DATASET CONTENT:

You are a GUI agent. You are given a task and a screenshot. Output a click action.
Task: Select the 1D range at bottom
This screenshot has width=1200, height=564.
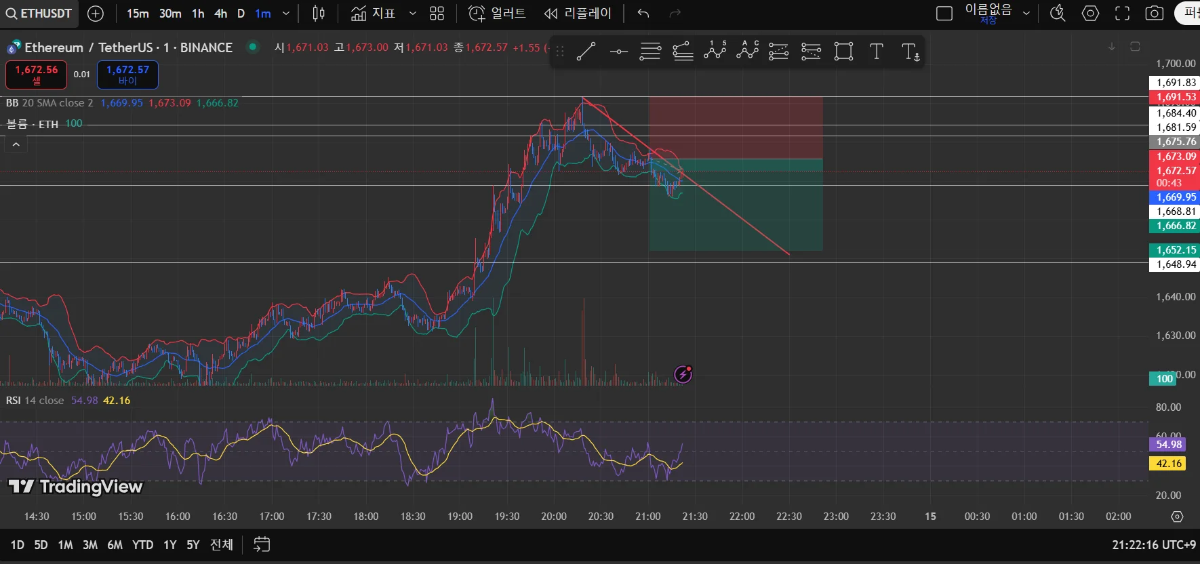coord(18,544)
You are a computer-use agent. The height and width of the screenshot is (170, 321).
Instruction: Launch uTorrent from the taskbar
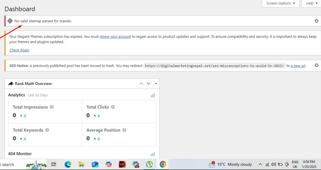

PROBLEM DETAILS: Copy all records exactly; omit images.

TASK OUTPUT:
You are a GUI agent. You are given a task and a screenshot. Output a click action.
Task: Select the 1D range at bottom
This screenshot has width=1200, height=564.
coord(18,544)
You are a computer-use agent. The height and width of the screenshot is (170, 321).
Instruction: Launch uTorrent from the taskbar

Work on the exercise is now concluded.